FSC Chain of Custody and Controlled Wood Group Certification: For Wood Processors or Handlers
TCNF serves as an administrator for a group Forest Stewardship Council (FSC) and Controlled Wood Chain of Custody certification. FSC Chain of Custody certification allows Master Logger companies to purchase FSC-certified material (stumpage), harvest the wood, and haul to FSC Chain of Custody certified mills or brokers. Chain of Custody certification requires little change from current Master Logger practices, particularly in Maine where a legal requirement for the use of “Trip Tickets” is in effect. TCNF addresses the administrative and annual reporting requirements established by the FSC and audited annually by SmartWood. Under this program, the Master Logger Company is required to contact TCNF to verify the FSC status of the forest where you will be purchasing wood. At this time, only companies with 15 or fewer employees may participate in this group (companies with 16-25 employees may participate if you have a turnover of less than $1,000,000 in revenue).

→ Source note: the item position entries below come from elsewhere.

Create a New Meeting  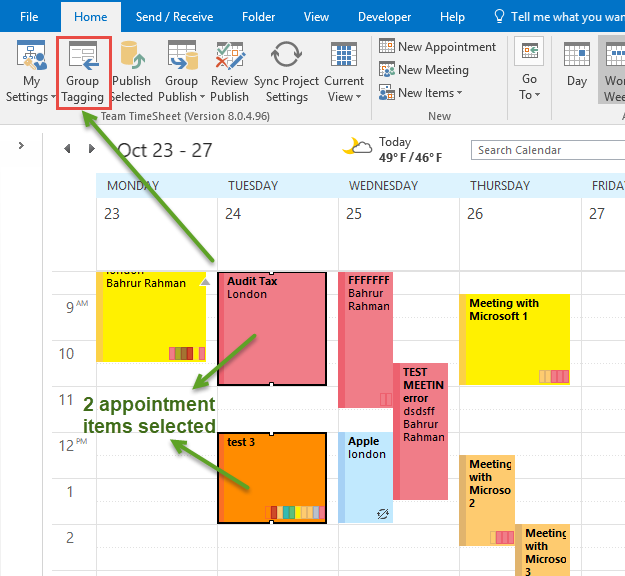tap(424, 70)
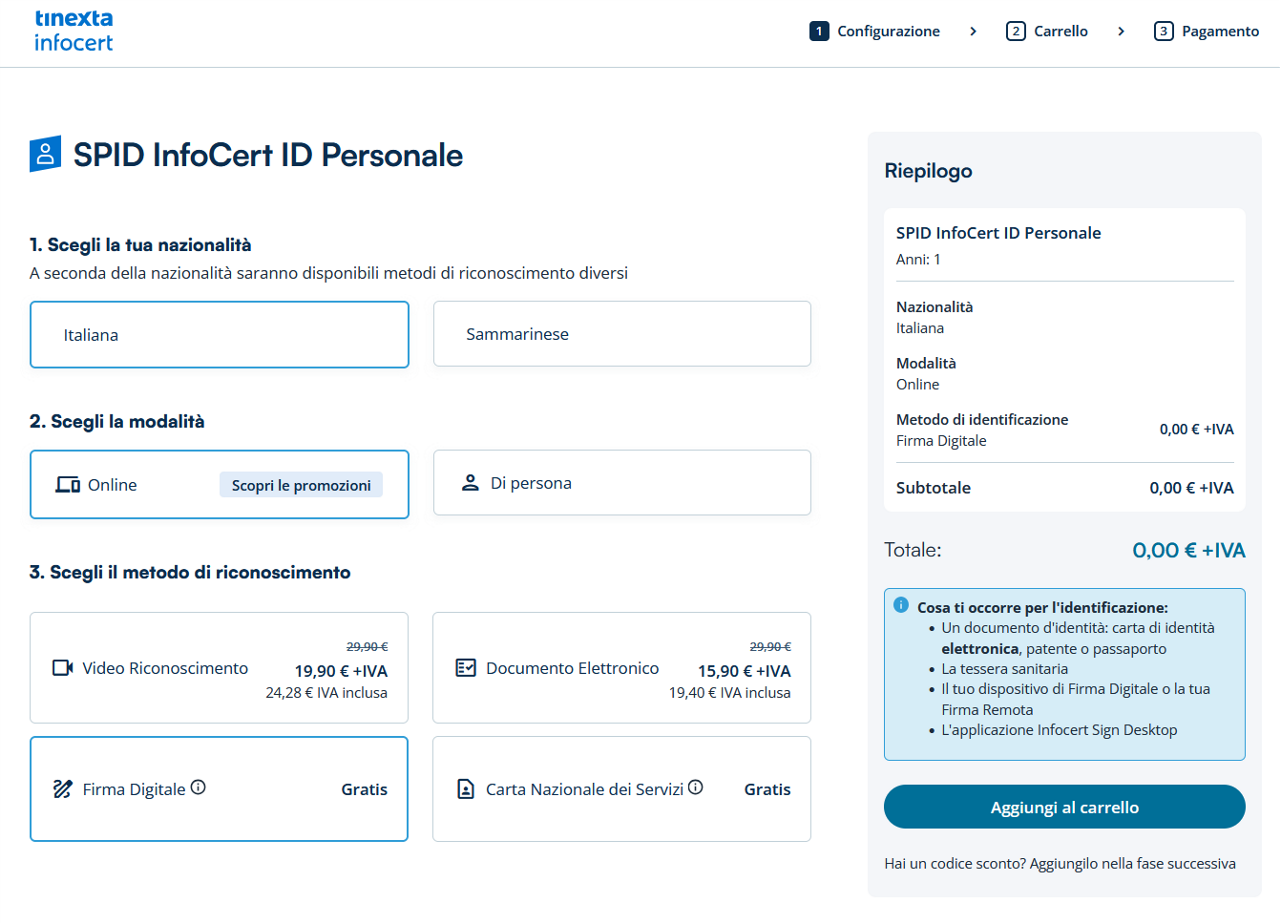The height and width of the screenshot is (923, 1280).
Task: Click the blue info icon in identification box
Action: [x=901, y=606]
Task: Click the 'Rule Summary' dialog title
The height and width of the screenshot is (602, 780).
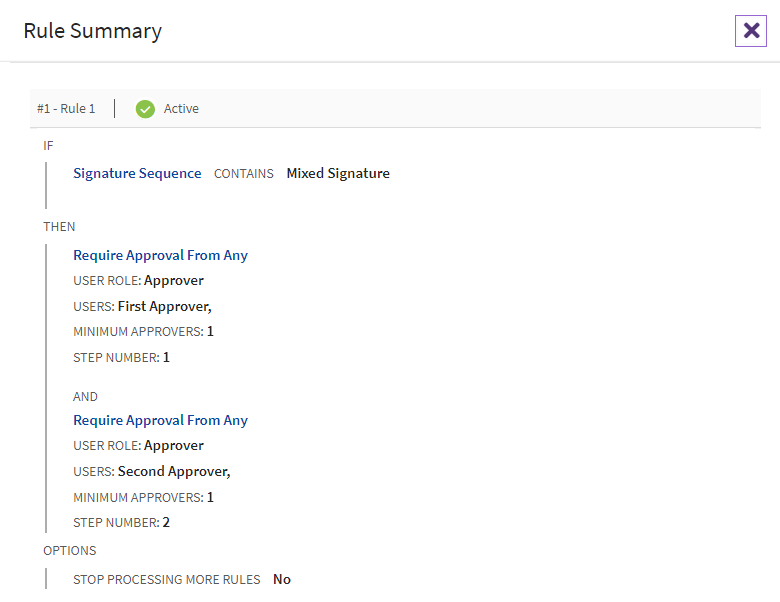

Enrollment in the program is required through TCNF and consists of agreeing to and signing an acknowledgement form and consenting to the possibility of an annual site visit by SmartWood. The MLC company must also maintain documentation on the volume of purchases and sales made of FSC certified material. TCNF will assist any larger MLC company that wishes to pursue FSC certification by providing all the documentation necessary to complete this process. FSC Controlled Wood certification allows Master Logger companies to represent the material harvested and sold as meeting the Controlled Wood definition established by the FSC. Controlled Wood is needed by FSC-certified Chain of Custody processors that are selling products that consist of a mix of FSC-certified and non-certified material. For practical purposes, generally all wood harvested under the MLC program will meet this Controlled Wood definition. The FSC standard requires that non-certified materials exclude the following broad categories of wood:
a) wood harvested from forest areas where traditional or civil rights are violated
b) wood harvested from non FSC-certified forest areas having high conservation values which are threatened
c) wood harvested from genetically modified (GM) trees
d) illegally harvested wood
e) natural forest that has been converted to plantations or non-forest use
TCNF has conducted a risk assessment of the Northeast against the categories listed above. Since the categories are defined globally, TCNF has determined that Master Logger harvested wood in the Northeast meets this requirement. SmartWood has audited and approved this claim. MLC companies wishing to use this designation will be issued a certificate number by TCNF and will be required to maintain the same type of documentation as required for FSC Chain of Custody certification described above.